Las hidroeléctricas del Oriente antioqueño y sus consecuencias

Torres de contensión de la hidroeléctrica de San Carlos. / Foto: Alcaldía de San Carlos.

La migración hacia las ciudades provocada por la guerra fratricida de mediados del siglo veinte y el avance de las industrias, ocasionó una gran demanda de electricidad. Esto llevó a que el gobierno nacional y las empresas de servicios públicos diseñaran grandes proyectos de generación. En Antioquia los encargados del sector decidieron la ubicación de las hidroeléctricas en los municipios del oriente, dadas las óptimas condiciones que brindaba el nivel de los terrenos y la abundancia de aguas, pero, principalmente, considerando las tierras de estos lugares como de baja productividad, las que, según sus cálculos, podrían adquirirse a bajos precios. La producción campesina, lo mismo que la pequeña minería y la pesca,  sustento de los municipios involucrados, fueron subestimados por los planificadores de las centrales. Mucho menos se consideró la afectación social que se iba a producir, lo mismo que los problemas medioambientales que ocasionan las represas (1) .

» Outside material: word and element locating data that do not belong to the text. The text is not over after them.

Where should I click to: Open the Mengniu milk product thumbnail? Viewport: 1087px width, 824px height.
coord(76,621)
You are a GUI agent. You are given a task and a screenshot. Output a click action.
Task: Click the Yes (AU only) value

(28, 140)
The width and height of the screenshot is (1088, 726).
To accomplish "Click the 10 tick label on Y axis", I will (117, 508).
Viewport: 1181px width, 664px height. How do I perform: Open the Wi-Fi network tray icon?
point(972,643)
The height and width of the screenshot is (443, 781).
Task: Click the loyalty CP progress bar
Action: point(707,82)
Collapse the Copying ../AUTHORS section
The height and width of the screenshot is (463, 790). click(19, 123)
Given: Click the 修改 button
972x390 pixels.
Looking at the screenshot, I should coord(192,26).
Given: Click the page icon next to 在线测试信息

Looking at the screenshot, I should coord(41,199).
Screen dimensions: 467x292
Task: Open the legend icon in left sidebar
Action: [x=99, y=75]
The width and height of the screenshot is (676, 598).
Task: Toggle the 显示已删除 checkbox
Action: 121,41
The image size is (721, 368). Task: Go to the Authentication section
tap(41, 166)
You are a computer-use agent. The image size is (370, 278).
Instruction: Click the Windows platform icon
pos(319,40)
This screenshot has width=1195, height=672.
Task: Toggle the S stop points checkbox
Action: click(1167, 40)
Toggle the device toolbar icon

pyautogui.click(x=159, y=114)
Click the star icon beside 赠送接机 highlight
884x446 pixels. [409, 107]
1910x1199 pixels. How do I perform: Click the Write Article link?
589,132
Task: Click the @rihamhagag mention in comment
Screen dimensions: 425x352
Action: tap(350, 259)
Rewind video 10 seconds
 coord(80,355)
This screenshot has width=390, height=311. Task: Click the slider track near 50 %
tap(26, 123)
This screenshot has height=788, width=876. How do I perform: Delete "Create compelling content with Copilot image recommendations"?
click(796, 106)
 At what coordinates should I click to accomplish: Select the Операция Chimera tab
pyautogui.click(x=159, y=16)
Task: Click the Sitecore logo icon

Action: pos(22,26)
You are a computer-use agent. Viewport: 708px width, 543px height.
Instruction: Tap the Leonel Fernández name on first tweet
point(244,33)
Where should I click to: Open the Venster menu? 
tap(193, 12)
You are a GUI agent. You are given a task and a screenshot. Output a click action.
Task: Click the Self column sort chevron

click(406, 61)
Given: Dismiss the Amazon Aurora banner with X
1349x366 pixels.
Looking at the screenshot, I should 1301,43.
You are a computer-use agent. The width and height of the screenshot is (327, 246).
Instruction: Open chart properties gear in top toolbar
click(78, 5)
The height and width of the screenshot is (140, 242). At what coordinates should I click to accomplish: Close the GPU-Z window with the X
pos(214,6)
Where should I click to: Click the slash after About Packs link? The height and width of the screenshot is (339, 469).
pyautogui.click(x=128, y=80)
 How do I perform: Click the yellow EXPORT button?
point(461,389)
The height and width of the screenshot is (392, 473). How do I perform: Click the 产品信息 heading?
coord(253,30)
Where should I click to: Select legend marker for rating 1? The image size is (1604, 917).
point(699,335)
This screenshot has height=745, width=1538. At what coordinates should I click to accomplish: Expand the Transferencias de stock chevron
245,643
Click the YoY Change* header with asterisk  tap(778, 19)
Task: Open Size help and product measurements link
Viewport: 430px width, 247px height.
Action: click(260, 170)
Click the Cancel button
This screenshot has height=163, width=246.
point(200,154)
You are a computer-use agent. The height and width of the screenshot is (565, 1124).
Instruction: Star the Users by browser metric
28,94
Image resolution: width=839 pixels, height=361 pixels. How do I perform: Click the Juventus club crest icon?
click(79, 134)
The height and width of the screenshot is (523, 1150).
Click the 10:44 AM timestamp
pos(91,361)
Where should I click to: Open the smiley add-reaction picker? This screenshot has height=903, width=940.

En estos proyectos se dispuso toda la capacidad de endeudamiento del país con los organismos de financiamiento internacional. Entre 1970 y 1987 el Banco Mundial hizo quince préstamos a Colombia para infraestructura eléctrica, por un valor cercano a los US$1.900 millones, y el Banco Interamericano de Desarrollo contribuyó con una suma similar. La falta de recursos en moneda nacional para acometer estas obras, llevó a que se buscaran los préstamos con la banca comercial “accediendo a los fondos más costosos disponibles, no obstante contar la garantía de la nación”. En la segunda mitad de la década de 1980 el sector fue objeto de operaciones masivas de financiamiento del Gobierno con la utilización de excedentes de las empresas industriales y comerciales del Estado para pagar el servicio de la deuda, partidas directas del presupuesto nacional, créditos contratados directamente por el ministerio de Hacienda o garantías otorgadas por la nación, de modo que “entre 1978 y 1988, las transferencias del gobierno hacia el exterior fueron de los US$1.100 millones”(2).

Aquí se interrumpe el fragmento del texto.